On July 19, I testified before on the U.S. House of Representatives Committee on Homeland Security at a hearing entitled by the Republican majority “Biden and Mayorkas’ Open Border: Advancing Cartel Crime in America.” My column today summarizes some of the key points from my testimony.
Mexican criminal groups —principally the Sinaloa Cartel and Cartel Jalisco Nueva Generación (CJNG — source fentanyl, fentanyl precursors, and pre-precursors from China. In Mexico, they synthesize the precursors into fentanyl, despite credibility-lacking claims to the contrary by President Andrés Manuel López Obrador. Sometimes they traffic finished fentanyl to the United States in an unadulterated form; other times, they mix it into other drugs, press it into pills, and traffic such fentanyl contraband to the United States.
Some 90 percent of fentanyl seizures occur in legal ports of entry.

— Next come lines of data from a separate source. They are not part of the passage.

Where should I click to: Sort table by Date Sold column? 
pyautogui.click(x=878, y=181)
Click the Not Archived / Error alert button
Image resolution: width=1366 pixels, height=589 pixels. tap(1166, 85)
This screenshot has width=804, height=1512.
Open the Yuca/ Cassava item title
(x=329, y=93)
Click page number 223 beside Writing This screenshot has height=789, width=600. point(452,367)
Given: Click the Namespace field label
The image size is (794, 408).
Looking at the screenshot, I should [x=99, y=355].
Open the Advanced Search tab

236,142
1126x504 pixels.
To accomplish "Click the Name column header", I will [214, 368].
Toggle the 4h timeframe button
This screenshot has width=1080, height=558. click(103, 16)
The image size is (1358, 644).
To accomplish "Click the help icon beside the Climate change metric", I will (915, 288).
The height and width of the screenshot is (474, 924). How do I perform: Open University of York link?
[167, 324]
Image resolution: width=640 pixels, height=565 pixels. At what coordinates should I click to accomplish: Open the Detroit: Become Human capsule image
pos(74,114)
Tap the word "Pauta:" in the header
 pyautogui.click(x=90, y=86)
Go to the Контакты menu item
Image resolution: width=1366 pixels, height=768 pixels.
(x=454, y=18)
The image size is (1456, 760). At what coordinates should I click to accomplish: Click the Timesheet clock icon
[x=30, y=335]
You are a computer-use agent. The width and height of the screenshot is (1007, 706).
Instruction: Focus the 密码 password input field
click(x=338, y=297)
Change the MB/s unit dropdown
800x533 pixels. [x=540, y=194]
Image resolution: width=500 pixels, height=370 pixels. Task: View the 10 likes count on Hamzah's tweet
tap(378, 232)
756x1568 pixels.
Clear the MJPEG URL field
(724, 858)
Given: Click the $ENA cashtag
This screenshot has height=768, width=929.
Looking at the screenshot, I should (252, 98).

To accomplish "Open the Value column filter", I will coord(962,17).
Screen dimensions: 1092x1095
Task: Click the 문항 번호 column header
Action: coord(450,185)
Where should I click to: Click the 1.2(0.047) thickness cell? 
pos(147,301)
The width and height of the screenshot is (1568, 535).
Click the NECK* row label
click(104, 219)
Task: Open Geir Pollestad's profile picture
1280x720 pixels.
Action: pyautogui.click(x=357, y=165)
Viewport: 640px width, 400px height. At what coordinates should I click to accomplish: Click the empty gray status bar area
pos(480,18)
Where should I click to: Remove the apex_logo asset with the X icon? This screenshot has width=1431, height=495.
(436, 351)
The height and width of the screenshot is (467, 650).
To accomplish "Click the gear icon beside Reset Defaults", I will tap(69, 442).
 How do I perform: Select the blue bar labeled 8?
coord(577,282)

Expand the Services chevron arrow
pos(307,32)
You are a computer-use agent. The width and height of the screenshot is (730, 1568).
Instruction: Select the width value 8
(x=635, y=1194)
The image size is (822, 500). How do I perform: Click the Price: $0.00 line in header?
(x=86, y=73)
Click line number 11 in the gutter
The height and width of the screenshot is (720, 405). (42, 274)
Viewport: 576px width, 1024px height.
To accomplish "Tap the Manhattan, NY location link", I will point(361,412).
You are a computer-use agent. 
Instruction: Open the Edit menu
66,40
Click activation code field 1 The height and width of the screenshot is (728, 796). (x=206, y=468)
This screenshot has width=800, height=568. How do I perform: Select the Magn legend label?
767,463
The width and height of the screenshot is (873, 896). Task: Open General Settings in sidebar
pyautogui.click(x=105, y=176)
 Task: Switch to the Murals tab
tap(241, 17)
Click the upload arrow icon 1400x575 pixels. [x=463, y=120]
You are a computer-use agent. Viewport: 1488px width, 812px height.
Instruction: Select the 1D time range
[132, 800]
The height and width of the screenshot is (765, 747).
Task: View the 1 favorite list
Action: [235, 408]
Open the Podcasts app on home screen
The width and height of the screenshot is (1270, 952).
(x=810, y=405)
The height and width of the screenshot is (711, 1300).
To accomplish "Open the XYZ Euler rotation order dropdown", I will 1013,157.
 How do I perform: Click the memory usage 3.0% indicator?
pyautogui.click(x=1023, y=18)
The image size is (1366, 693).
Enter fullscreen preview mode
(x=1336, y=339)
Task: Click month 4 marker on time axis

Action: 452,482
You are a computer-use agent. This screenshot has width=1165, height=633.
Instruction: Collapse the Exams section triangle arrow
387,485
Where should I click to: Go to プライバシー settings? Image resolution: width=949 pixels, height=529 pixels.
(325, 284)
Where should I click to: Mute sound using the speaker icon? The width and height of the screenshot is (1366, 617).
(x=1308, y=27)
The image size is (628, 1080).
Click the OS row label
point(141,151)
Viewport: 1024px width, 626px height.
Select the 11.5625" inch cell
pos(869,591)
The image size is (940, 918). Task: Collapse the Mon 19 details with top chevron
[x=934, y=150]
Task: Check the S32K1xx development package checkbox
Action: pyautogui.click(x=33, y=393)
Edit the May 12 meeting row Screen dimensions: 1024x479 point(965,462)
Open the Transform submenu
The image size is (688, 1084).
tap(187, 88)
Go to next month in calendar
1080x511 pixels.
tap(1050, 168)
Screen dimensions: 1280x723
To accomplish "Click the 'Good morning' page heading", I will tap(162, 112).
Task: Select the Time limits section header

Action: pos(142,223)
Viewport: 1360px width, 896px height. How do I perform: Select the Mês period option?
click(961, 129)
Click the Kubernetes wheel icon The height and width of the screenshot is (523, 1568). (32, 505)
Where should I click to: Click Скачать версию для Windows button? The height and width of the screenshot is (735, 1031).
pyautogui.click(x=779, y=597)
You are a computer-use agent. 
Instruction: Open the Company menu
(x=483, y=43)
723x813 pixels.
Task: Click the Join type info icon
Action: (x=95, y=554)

Mexican cartels predominantly hire U.S. citizens to smuggle drugs across the border: in 2021, U.S. citizens represented more 86.3 percent of those convicted of fentanyl charges. Drugs, such as fentanyl, are frequently hidden in concealed vehicle compartments driven by U.S. citizens with U.S. license plates. Traffickers also extensively hide fentanyl and other drugs within legal cargo entering the United States through legal ports of entry.
For years, U.S. Customs and Border Protection agency (CBP) has been able to inspect only a small percentage of the vehicles that cross the U.S. land borders. In 2019, CBP acknowledged that it was able to inspect only 2 percent of all private vehicles and only 16 percent of commercial vehicles at land legal ports of entry.
The Biden administration has appropriately sought to redress this challenge by installing powerful scanners at legal ports of entry. Their augmented efficiency allows for better visibility into individual vehicles and their cargo as well as the scanning of more vehicles. Once the new scanners are deployed, the number of inspected vehicles is expected to rise dramatically to 40 percent of passenger vehicles and 70 percent of cargo vehicles.
Yet, drug trafficking groups also utilize other smuggling methods, such as tunnels, maritime boats, and drones.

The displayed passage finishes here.